Start of DATA TO PROCESS

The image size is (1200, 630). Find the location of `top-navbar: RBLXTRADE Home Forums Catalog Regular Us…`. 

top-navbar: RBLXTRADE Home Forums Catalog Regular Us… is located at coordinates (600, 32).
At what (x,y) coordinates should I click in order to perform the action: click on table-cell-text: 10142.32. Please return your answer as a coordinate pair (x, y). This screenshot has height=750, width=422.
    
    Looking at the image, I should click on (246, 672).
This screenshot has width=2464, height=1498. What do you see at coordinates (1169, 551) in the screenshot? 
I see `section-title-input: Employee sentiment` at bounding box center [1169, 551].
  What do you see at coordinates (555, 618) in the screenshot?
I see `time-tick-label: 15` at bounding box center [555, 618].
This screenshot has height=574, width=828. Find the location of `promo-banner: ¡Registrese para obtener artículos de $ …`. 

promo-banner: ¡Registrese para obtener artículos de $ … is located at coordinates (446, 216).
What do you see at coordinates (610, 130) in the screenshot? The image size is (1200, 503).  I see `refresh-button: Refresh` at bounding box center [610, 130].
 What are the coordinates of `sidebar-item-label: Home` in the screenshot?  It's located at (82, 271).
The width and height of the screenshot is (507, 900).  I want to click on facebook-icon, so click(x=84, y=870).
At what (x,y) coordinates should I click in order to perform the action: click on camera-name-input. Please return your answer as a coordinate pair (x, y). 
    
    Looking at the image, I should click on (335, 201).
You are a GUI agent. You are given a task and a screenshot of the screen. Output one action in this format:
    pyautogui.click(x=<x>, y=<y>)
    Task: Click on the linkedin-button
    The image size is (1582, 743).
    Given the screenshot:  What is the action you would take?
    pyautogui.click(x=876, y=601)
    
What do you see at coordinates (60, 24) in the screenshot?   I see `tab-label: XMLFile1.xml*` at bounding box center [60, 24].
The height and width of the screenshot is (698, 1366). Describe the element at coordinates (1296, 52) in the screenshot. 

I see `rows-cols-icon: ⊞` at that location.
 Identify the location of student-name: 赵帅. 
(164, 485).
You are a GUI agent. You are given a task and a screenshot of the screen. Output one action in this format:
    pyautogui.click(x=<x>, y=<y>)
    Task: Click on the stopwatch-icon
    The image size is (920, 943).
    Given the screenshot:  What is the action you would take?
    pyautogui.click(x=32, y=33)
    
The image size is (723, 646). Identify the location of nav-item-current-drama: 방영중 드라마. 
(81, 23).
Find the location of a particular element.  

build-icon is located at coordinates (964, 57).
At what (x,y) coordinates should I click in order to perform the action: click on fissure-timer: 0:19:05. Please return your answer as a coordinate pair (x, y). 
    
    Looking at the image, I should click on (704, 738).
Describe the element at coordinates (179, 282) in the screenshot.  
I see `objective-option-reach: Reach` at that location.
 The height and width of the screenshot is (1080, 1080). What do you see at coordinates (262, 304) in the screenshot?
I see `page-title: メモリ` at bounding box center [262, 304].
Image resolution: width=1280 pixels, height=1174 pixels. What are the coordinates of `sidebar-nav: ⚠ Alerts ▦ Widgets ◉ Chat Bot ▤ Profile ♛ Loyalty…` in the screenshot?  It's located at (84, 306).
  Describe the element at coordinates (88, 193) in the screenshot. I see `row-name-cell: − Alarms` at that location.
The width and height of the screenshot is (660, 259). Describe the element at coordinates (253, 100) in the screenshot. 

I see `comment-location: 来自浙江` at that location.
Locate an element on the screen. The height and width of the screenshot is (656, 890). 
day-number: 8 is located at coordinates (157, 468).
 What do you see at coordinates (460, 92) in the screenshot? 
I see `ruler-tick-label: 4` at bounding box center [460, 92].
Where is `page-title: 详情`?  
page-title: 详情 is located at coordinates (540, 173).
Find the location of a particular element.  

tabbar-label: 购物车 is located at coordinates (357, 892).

End of DATA TO PROCESS

WHAT IS REQUIRED: Reproduce every one of the lines above verbatim, preserving their order and wording.

THE ANSWER:
The image size is (1200, 630). Find the location of `top-navbar: RBLXTRADE Home Forums Catalog Regular Us…`. 

top-navbar: RBLXTRADE Home Forums Catalog Regular Us… is located at coordinates (600, 32).
At what (x,y) coordinates should I click in order to perform the action: click on table-cell-text: 10142.32. Please return your answer as a coordinate pair (x, y). This screenshot has height=750, width=422.
    
    Looking at the image, I should click on (246, 672).
This screenshot has width=2464, height=1498. What do you see at coordinates (1169, 551) in the screenshot? 
I see `section-title-input: Employee sentiment` at bounding box center [1169, 551].
  What do you see at coordinates (555, 618) in the screenshot?
I see `time-tick-label: 15` at bounding box center [555, 618].
This screenshot has height=574, width=828. Find the location of `promo-banner: ¡Registrese para obtener artículos de $ …`. 

promo-banner: ¡Registrese para obtener artículos de $ … is located at coordinates (446, 216).
What do you see at coordinates (610, 130) in the screenshot? The image size is (1200, 503).  I see `refresh-button: Refresh` at bounding box center [610, 130].
 What are the coordinates of `sidebar-item-label: Home` in the screenshot?  It's located at (82, 271).
The width and height of the screenshot is (507, 900).  I want to click on facebook-icon, so click(x=84, y=870).
At what (x,y) coordinates should I click in order to perform the action: click on camera-name-input. Please return your answer as a coordinate pair (x, y). 
    
    Looking at the image, I should click on (335, 201).
You are a GUI agent. You are given a task and a screenshot of the screen. Output one action in this format:
    pyautogui.click(x=<x>, y=<y>)
    Task: Click on the linkedin-button
    The image size is (1582, 743).
    Given the screenshot:  What is the action you would take?
    pyautogui.click(x=876, y=601)
    
What do you see at coordinates (60, 24) in the screenshot?   I see `tab-label: XMLFile1.xml*` at bounding box center [60, 24].
The height and width of the screenshot is (698, 1366). Describe the element at coordinates (1296, 52) in the screenshot. 

I see `rows-cols-icon: ⊞` at that location.
 Identify the location of student-name: 赵帅. 
(164, 485).
You are a GUI agent. You are given a task and a screenshot of the screen. Output one action in this format:
    pyautogui.click(x=<x>, y=<y>)
    Task: Click on the stopwatch-icon
    The image size is (920, 943).
    Given the screenshot:  What is the action you would take?
    pyautogui.click(x=32, y=33)
    
The image size is (723, 646). Identify the location of nav-item-current-drama: 방영중 드라마. 
(81, 23).
Find the location of a particular element.  

build-icon is located at coordinates (964, 57).
At what (x,y) coordinates should I click in order to perform the action: click on fissure-timer: 0:19:05. Please return your answer as a coordinate pair (x, y). 
    
    Looking at the image, I should click on (704, 738).
Describe the element at coordinates (179, 282) in the screenshot.  
I see `objective-option-reach: Reach` at that location.
 The height and width of the screenshot is (1080, 1080). What do you see at coordinates (262, 304) in the screenshot?
I see `page-title: メモリ` at bounding box center [262, 304].
Image resolution: width=1280 pixels, height=1174 pixels. What are the coordinates of `sidebar-nav: ⚠ Alerts ▦ Widgets ◉ Chat Bot ▤ Profile ♛ Loyalty…` in the screenshot?  It's located at (84, 306).
  Describe the element at coordinates (88, 193) in the screenshot. I see `row-name-cell: − Alarms` at that location.
The width and height of the screenshot is (660, 259). Describe the element at coordinates (253, 100) in the screenshot. 

I see `comment-location: 来自浙江` at that location.
Locate an element on the screen. The height and width of the screenshot is (656, 890). 
day-number: 8 is located at coordinates (157, 468).
 What do you see at coordinates (460, 92) in the screenshot? 
I see `ruler-tick-label: 4` at bounding box center [460, 92].
Where is `page-title: 详情`?  
page-title: 详情 is located at coordinates (540, 173).
Find the location of a particular element.  

tabbar-label: 购物车 is located at coordinates (357, 892).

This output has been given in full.